A clean setup: three teammates building a “saved search” feature. One writes the OpenAPI contract (the synchronization point). One builds the backend Lambda and DynamoDB resources. One builds the frontend components. The contract teammate finishes first, unblocking the other two to work in parallel with zero file overlap.

Good decomposition has three properties: independent domains, clear file boundaries, and no shared-state conflicts. Same-file edits and tight sequential chains don’t belong in a team. They belong in a single session with sub-agents.

The Quality Pattern: Reviewers That Push Back

The more interesting pattern trades speed for depth. Instead of splitting a feature across teammates, you point all of them at the same code from different angles.

Four reviewers, each with a specific bias:

  • Security: assume the code is hostile until proven otherwise
  • Reliability: assume every dependency will fail
  • Cost and performance: assume traffic at 100x current load
  • Maintainability: assume a new engineer owns this in six months

The part that makes this work isn’t the role definitions. It’s the adversarial coordination clause. After initial findings, every teammate reads the others’ reports. Any finding rated “critical” by one and “non-issue” by another triggers a debate round via direct message. Teammates are explicitly encouraged to push back.

Adversarial review: four specialists debate conflicting findings

Debate ends on consensus or after two rounds with no movement. When there’s no convergence, the lead records both positions. That fallback prevents premature consensus, which is the exact failure mode you’re guarding against.

What Debate Rounds Actually Measure

The most useful metric from an adversarial review is whether debate rounds changed any finding’s severity. A security reviewer flags missing input validation as critical. The reliability reviewer calls it a non-issue because the Lambda’s IAM role already limits blast radius. They argue. The finding moves from critical to moderate with better justification, or it stays critical because the security reasoning held up under challenge.

That severity delta is a clean proxy for whether adversarial configuration produces different outputs compared to harmonious rubber-stamping. If your four-agent review generates the same findings a single agent would have found, the debate clause isn’t earning its tokens.

Anthropic’s own stress test puts a number on what the coordination model can handle: 16 agents built a Rust C compiler across roughly 2,000 sessions at approximately $20,000 in API costs.

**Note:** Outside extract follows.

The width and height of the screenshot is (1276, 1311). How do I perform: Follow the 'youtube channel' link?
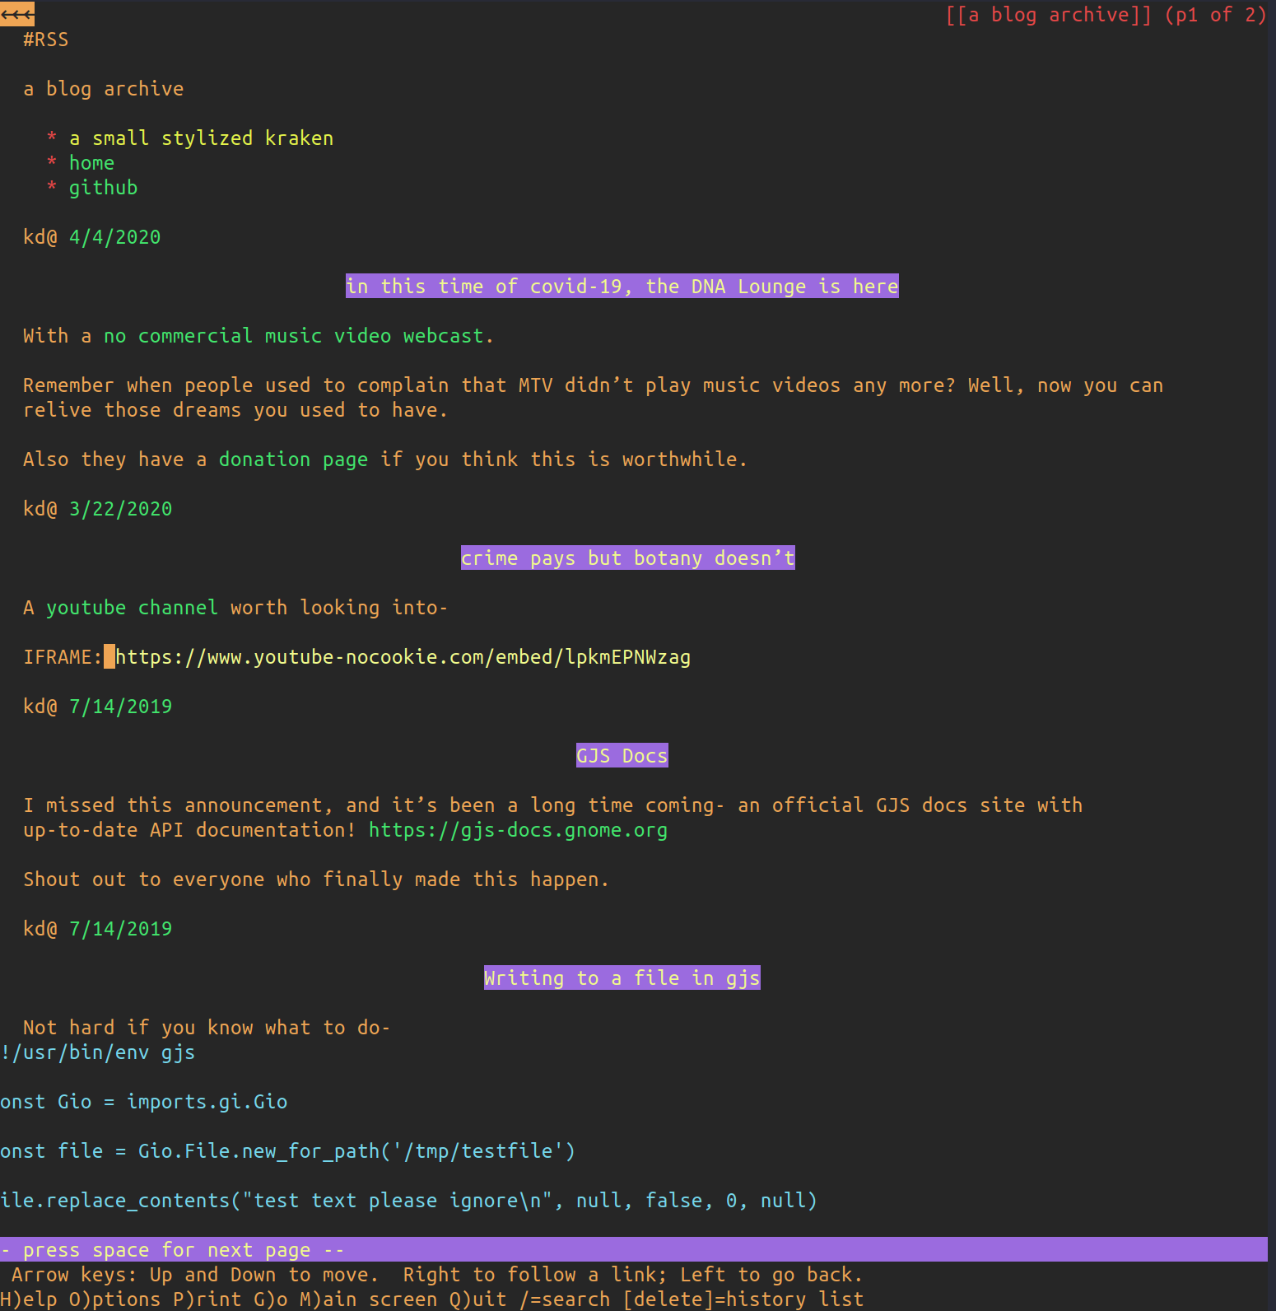(x=132, y=608)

An extreme case, but it proves the architecture scales to workloads far beyond a typical team review.

The Cost Nobody Wants to Discuss

Agent Teams run at roughly 3 to 4 times the tokens of a single session doing the same work sequentially. Every teammate gets a full context window. Every message between them costs tokens. The lead’s orchestration overhead is real.

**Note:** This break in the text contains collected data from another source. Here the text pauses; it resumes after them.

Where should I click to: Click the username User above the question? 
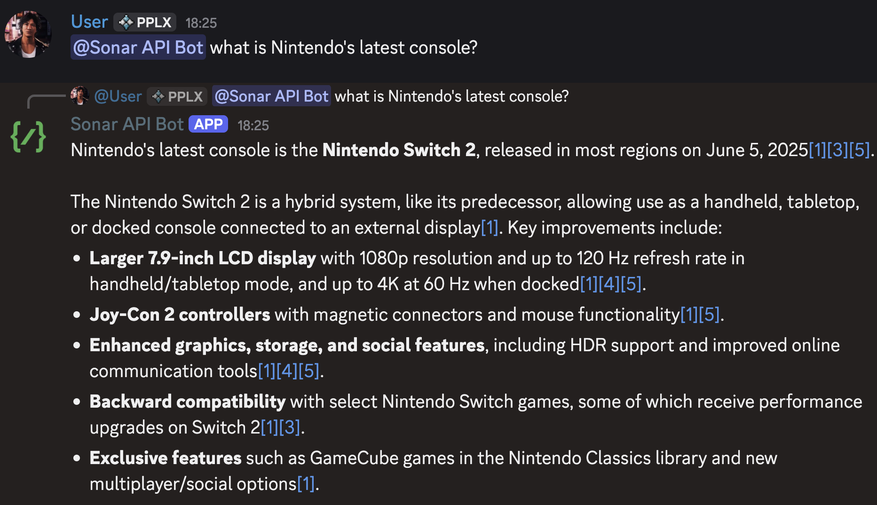(x=89, y=21)
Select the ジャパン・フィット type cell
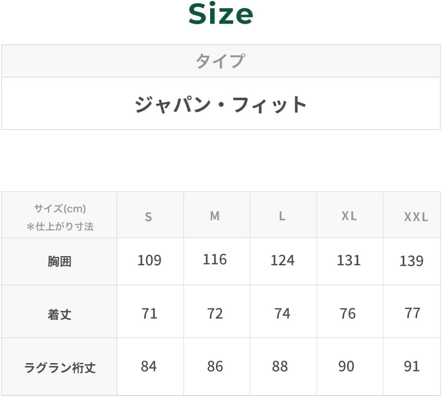This screenshot has height=397, width=442. point(221,104)
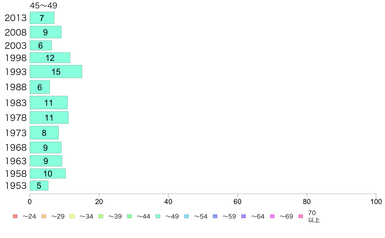Viewport: 385px width, 238px height.
Task: Click the 2003 year axis label
Action: [x=16, y=46]
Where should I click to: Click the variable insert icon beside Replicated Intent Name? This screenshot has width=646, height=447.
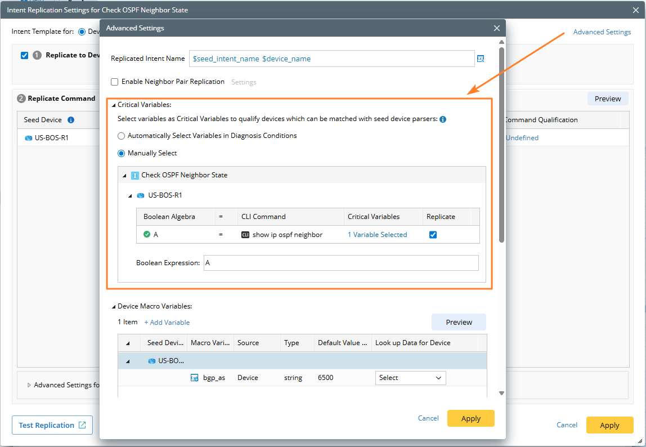(x=481, y=59)
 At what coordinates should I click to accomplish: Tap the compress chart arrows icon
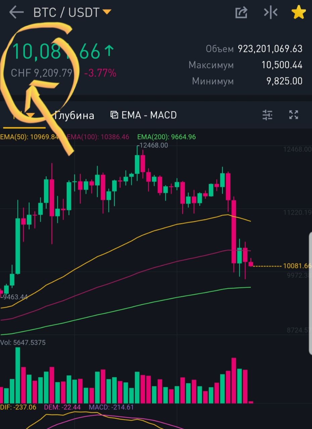click(270, 13)
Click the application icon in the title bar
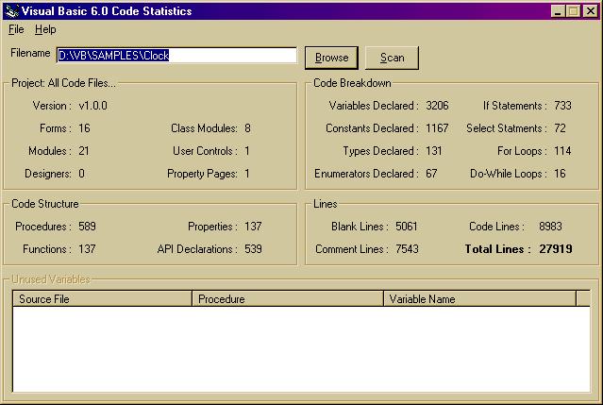Screen dimensions: 603x405 click(11, 10)
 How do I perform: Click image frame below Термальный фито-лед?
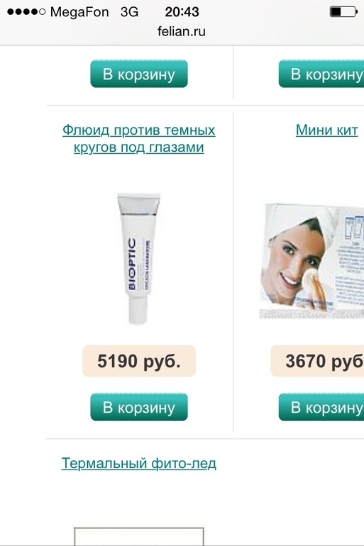click(x=139, y=536)
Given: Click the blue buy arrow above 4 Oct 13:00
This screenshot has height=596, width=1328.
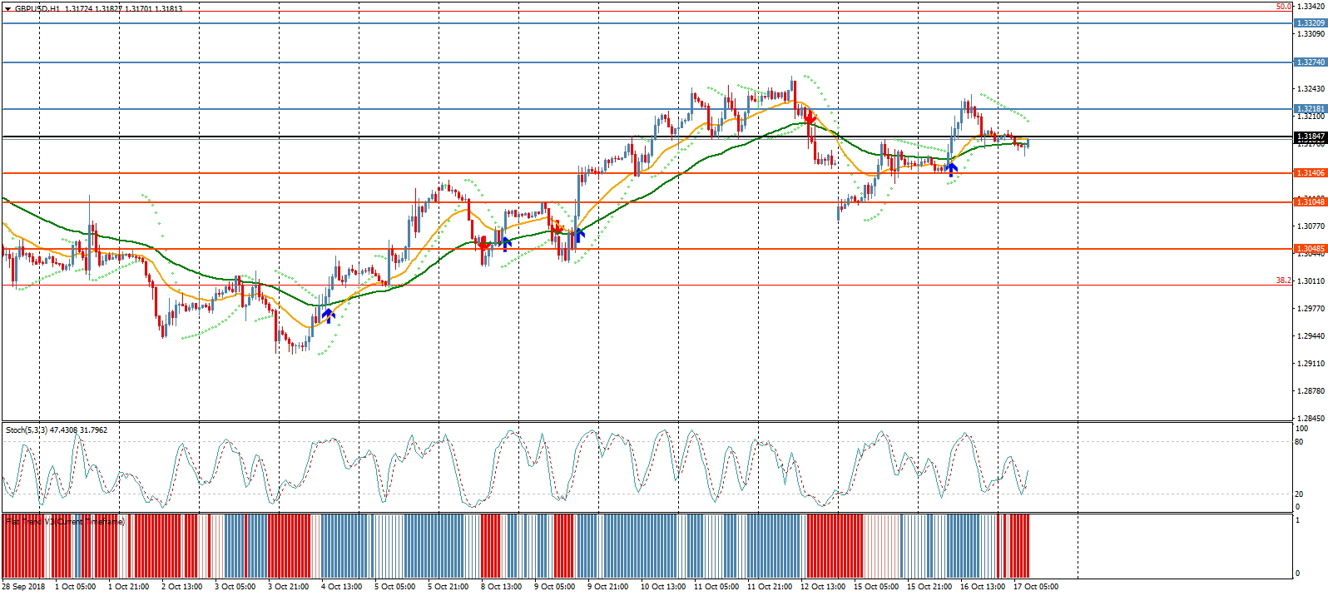Looking at the screenshot, I should (x=329, y=315).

Token cost: single agent versus four-agent team

Practical mitigations exist. Plan in single-session mode first (cheap), review the decomposition, then hand off to the team. Start with three teammates, not eight. Know that session resumption and shutdown are both flaky in the current preview, so don’t design workflows that depend on pausing mid-run.

But the cost question misses the point if you frame it as “4x tokens for the same output.” The bet is that four independent context windows produce different output. Better output. The adversarial debate pattern is the mechanism. The severity delta is the measurement. If the numbers show the output is identical, stop paying for teams. If they show genuine disagreement being surfaced and resolved, the 4x multiplier is buying something a single agent cannot produce at any token budget.

The experiment is live. The measurement is straightforward: run a review with one agent, run the same review with four adversarial agents, compare the findings. The only cost of running that experiment is tokens, and tokens get cheaper every quarter.